** Opening Records to process block **

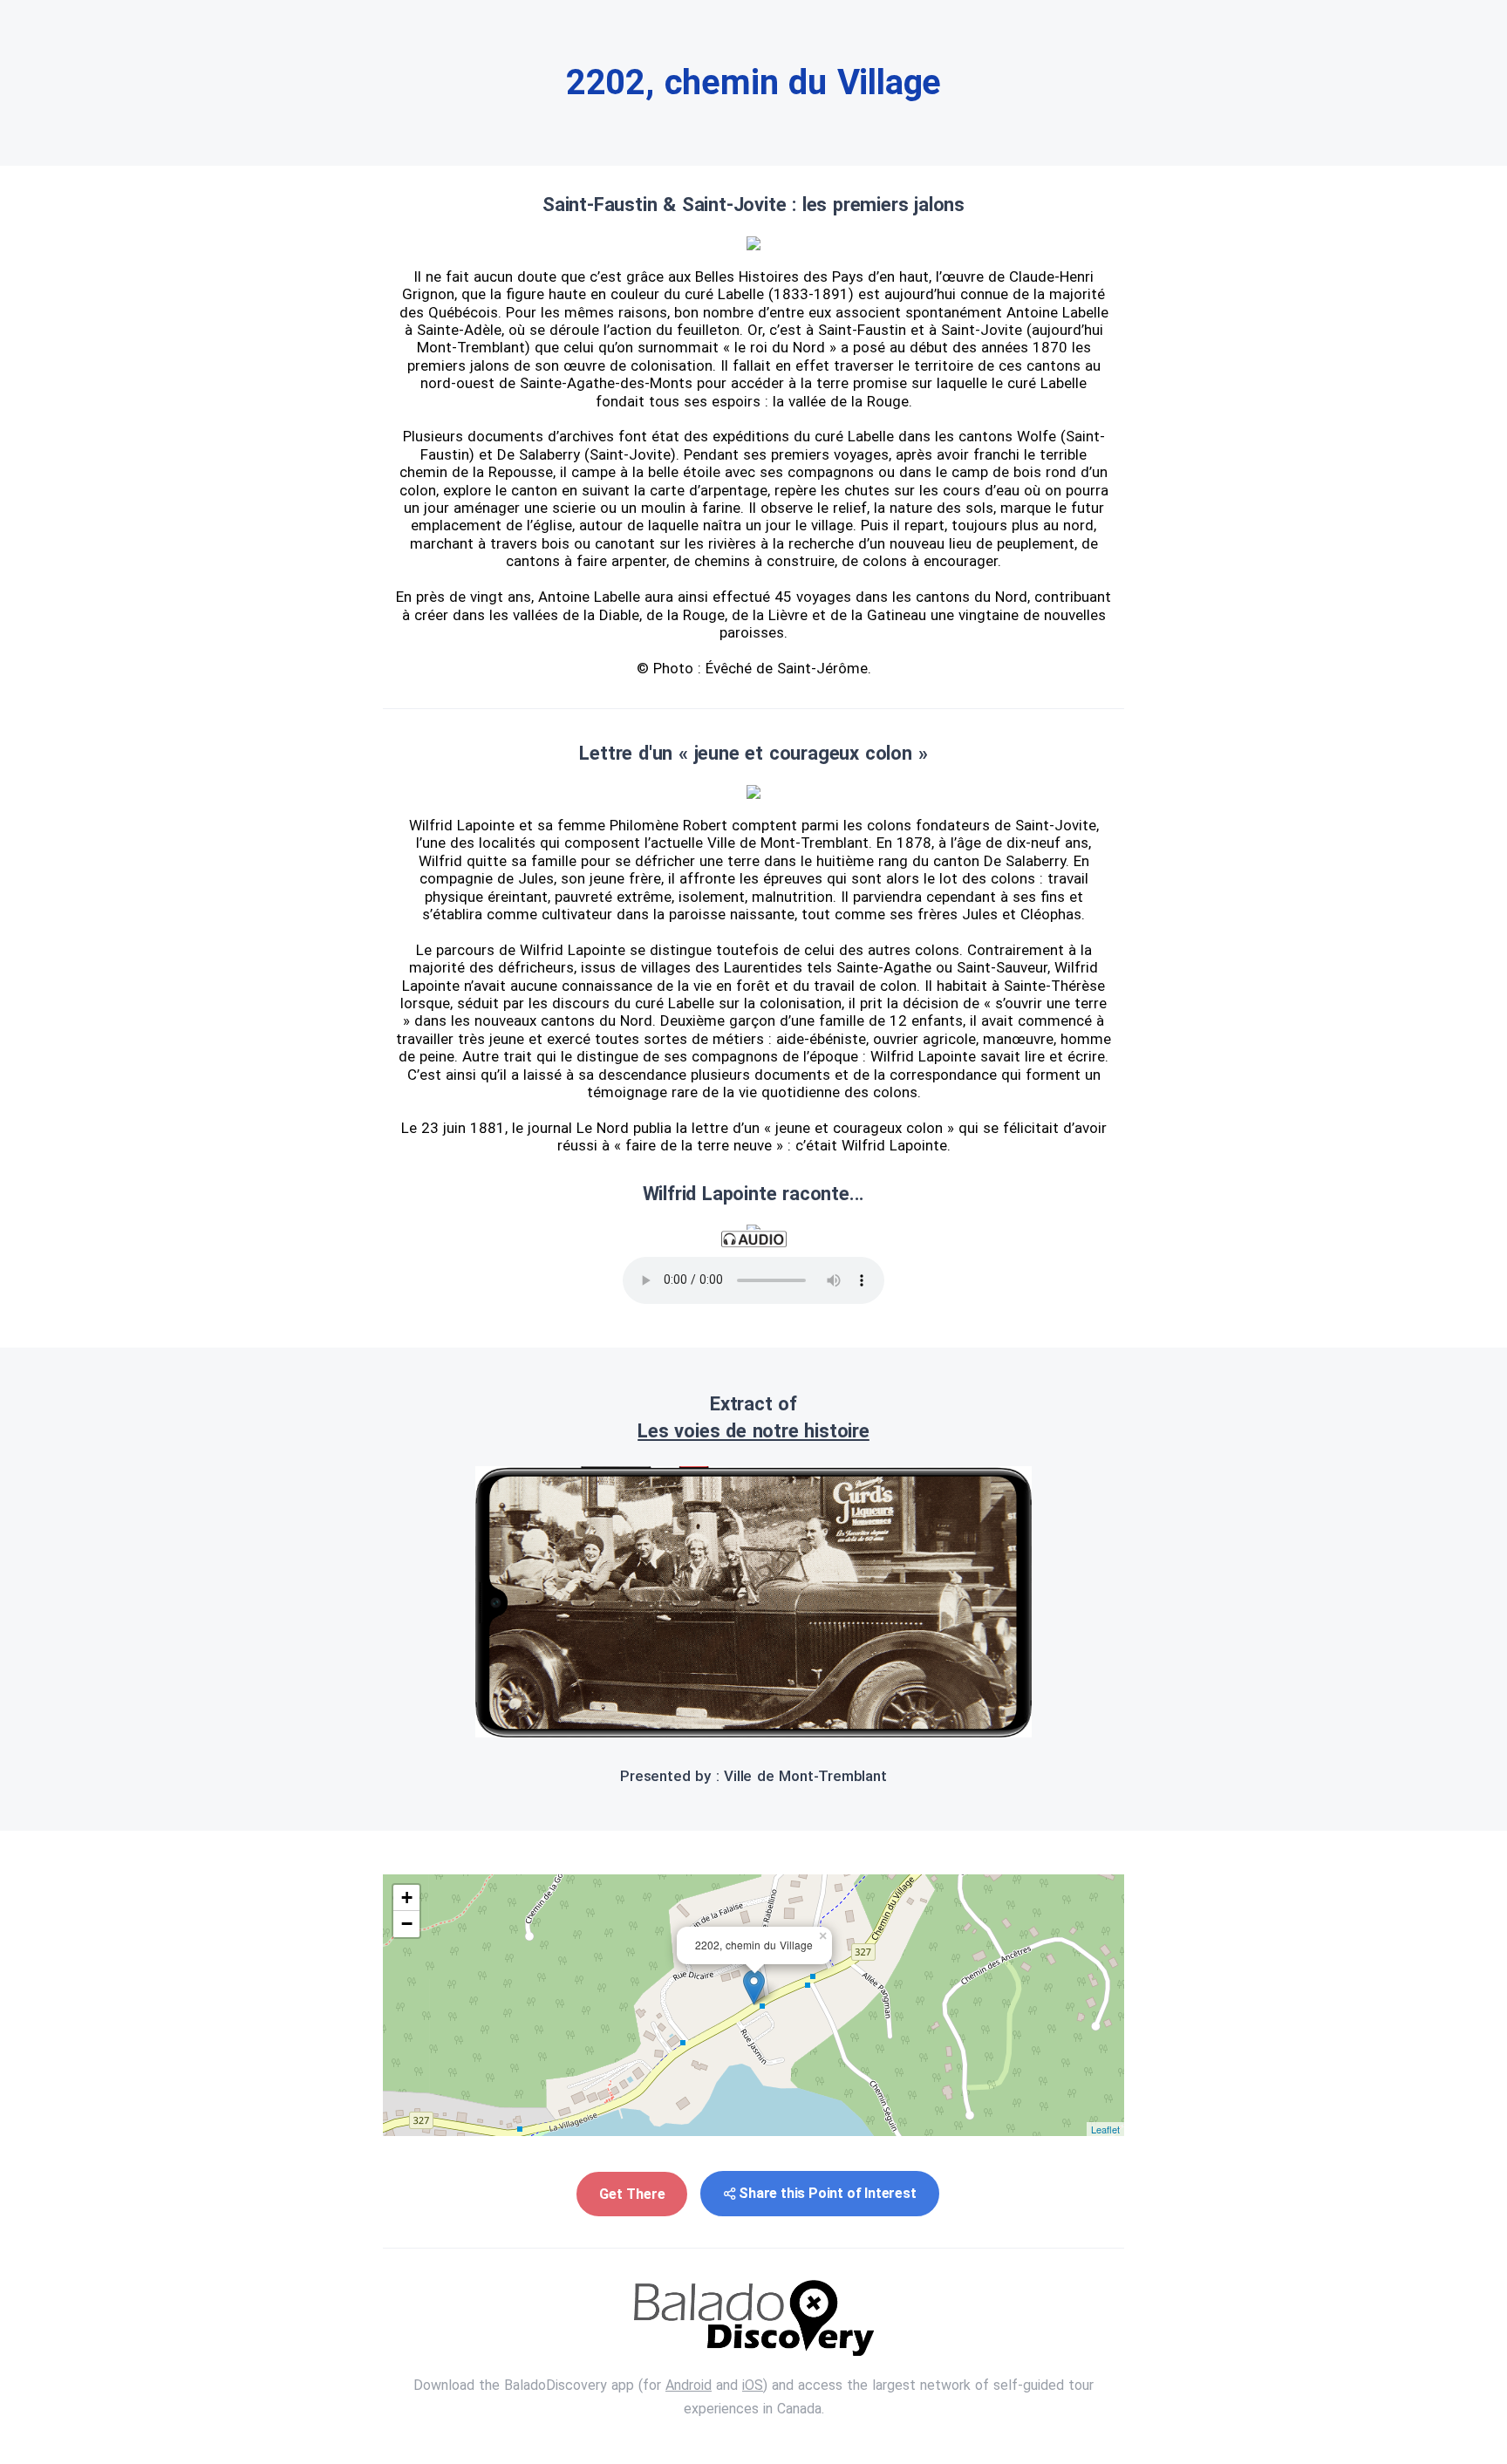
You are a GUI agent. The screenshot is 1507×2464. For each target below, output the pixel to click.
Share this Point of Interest (827, 2193)
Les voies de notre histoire (753, 1431)
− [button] (407, 1924)
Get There (632, 2194)
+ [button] (407, 1897)
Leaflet (1105, 2129)
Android (688, 2385)
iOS (752, 2385)
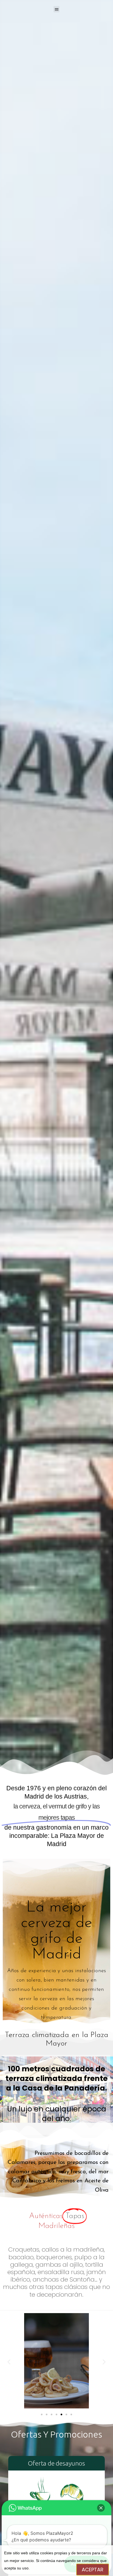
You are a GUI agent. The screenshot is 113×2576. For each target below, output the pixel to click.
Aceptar (92, 2569)
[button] (42, 2414)
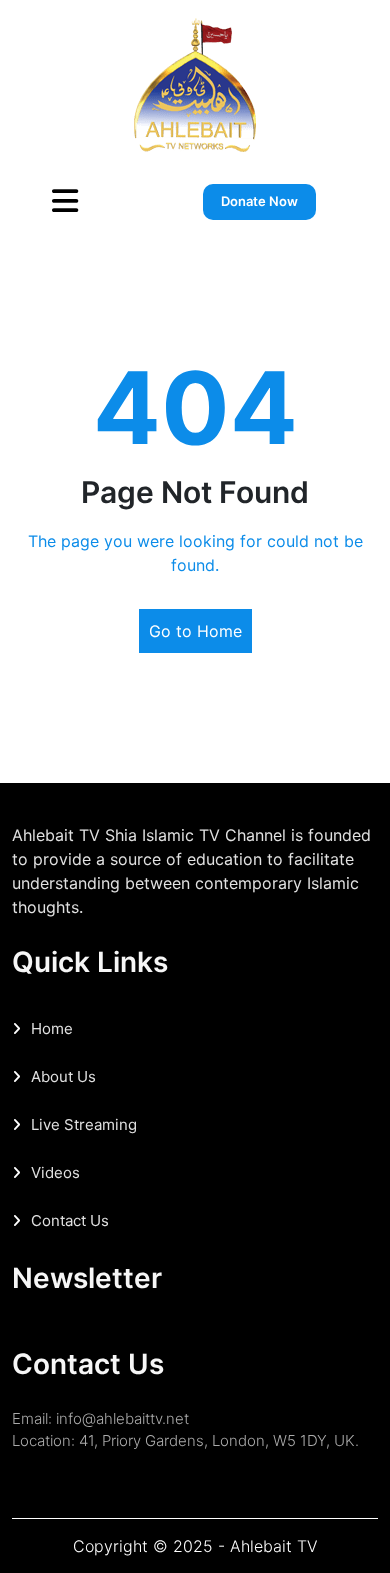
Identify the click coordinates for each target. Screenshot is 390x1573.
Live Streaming (84, 1124)
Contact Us (70, 1220)
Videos (55, 1172)
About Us (63, 1076)
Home (52, 1028)
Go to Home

** Closing Records to process block **

About this exercise: All lines above that include the word "click" must be copied into the answer.

Answer to this problem:
You are a GUI agent. The screenshot is 1507×2464. For each target below, output the pixel to click.
You are a GUI agent. The screenshot is 113×2576. For each target below, output the pixel to click.
Identify the click coordinates for each target. Screenshot is 390x1573.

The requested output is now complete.